[WORK REQUEST] Without leaving out a single line, restate the entries below exactly.

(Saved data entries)
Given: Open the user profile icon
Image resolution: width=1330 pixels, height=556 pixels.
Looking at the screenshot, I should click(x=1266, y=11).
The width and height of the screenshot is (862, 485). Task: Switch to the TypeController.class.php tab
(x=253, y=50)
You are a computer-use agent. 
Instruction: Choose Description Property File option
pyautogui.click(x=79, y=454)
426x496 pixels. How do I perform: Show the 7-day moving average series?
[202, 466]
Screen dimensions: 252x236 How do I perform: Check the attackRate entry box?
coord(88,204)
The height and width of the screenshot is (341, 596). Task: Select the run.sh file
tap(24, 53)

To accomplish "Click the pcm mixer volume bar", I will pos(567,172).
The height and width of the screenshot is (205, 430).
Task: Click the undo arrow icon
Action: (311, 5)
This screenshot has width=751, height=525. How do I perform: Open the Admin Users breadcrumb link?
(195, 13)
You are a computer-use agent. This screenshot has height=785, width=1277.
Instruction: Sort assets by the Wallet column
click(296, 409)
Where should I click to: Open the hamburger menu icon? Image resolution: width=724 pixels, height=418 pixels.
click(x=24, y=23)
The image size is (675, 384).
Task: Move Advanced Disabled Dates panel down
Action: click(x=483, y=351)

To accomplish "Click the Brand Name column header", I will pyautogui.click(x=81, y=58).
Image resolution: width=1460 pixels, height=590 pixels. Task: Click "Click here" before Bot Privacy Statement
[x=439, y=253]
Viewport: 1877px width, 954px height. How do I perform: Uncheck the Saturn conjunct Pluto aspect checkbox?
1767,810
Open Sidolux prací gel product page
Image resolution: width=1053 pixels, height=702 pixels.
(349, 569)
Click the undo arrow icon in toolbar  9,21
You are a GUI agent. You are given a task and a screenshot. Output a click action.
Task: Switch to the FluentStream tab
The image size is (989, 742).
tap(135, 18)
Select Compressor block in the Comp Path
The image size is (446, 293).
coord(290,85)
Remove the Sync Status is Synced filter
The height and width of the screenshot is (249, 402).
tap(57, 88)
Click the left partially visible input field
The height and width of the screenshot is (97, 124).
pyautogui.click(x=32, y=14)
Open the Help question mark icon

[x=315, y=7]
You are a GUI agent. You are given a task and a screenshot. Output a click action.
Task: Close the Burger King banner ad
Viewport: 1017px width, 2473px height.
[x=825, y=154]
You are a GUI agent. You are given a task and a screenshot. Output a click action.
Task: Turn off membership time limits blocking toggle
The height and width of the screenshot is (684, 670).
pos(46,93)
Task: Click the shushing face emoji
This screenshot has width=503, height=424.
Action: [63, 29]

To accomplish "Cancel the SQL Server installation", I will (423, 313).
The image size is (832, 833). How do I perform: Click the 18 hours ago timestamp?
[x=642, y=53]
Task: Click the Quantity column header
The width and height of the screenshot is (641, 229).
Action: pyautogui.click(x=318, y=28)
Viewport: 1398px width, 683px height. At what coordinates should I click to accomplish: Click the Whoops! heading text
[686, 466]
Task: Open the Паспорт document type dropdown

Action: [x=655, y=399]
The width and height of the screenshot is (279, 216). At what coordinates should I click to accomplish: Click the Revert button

[WRITTEN REPLY]
Given: Open the user profile icon
Image resolution: width=1330 pixels, height=556 pixels.
Looking at the screenshot, I should click(x=1266, y=11).
The width and height of the screenshot is (862, 485). Task: Switch to the TypeController.class.php tab
(x=253, y=50)
You are a computer-use agent. 
Instruction: Choose Description Property File option
pyautogui.click(x=79, y=454)
426x496 pixels. How do I perform: Show the 7-day moving average series?
[202, 466]
Screen dimensions: 252x236 How do I perform: Check the attackRate entry box?
coord(88,204)
The height and width of the screenshot is (341, 596). Task: Select the run.sh file
tap(24, 53)

To accomplish "Click the pcm mixer volume bar", I will pos(567,172).
The height and width of the screenshot is (205, 430).
Task: Click the undo arrow icon
Action: (311, 5)
This screenshot has width=751, height=525. How do I perform: Open the Admin Users breadcrumb link?
(195, 13)
You are a computer-use agent. This screenshot has height=785, width=1277.
Instruction: Sort assets by the Wallet column
click(296, 409)
Where should I click to: Open the hamburger menu icon? Image resolution: width=724 pixels, height=418 pixels.
click(x=24, y=23)
The image size is (675, 384).
Task: Move Advanced Disabled Dates panel down
Action: click(x=483, y=351)

To accomplish "Click the Brand Name column header", I will pyautogui.click(x=81, y=58).
Image resolution: width=1460 pixels, height=590 pixels. Task: Click "Click here" before Bot Privacy Statement
[x=439, y=253]
Viewport: 1877px width, 954px height. How do I perform: Uncheck the Saturn conjunct Pluto aspect checkbox?
1767,810
Open Sidolux prací gel product page
Image resolution: width=1053 pixels, height=702 pixels.
(349, 569)
Click the undo arrow icon in toolbar  9,21
You are a GUI agent. You are given a task and a screenshot. Output a click action.
Task: Switch to the FluentStream tab
The image size is (989, 742).
tap(135, 18)
Select Compressor block in the Comp Path
The image size is (446, 293).
coord(290,85)
Remove the Sync Status is Synced filter
The height and width of the screenshot is (249, 402).
tap(57, 88)
Click the left partially visible input field
The height and width of the screenshot is (97, 124).
pyautogui.click(x=32, y=14)
Open the Help question mark icon

[x=315, y=7]
You are a GUI agent. You are given a task and a screenshot. Output a click action.
Task: Close the Burger King banner ad
Viewport: 1017px width, 2473px height.
[x=825, y=154]
You are a GUI agent. You are given a task and a screenshot. Output a click action.
Task: Turn off membership time limits blocking toggle
The height and width of the screenshot is (684, 670).
pos(46,93)
Task: Click the shushing face emoji
This screenshot has width=503, height=424.
Action: [63, 29]

To accomplish "Cancel the SQL Server installation", I will (423, 313).
The image size is (832, 833). How do I perform: Click the 18 hours ago timestamp?
[x=642, y=53]
Task: Click the Quantity column header
The width and height of the screenshot is (641, 229).
Action: pyautogui.click(x=318, y=28)
Viewport: 1398px width, 683px height. At what coordinates should I click to accomplish: Click the Whoops! heading text
[686, 466]
Task: Open the Паспорт document type dropdown

Action: [x=655, y=399]
The width and height of the screenshot is (279, 216). At what coordinates should I click to accomplish: Click the Revert button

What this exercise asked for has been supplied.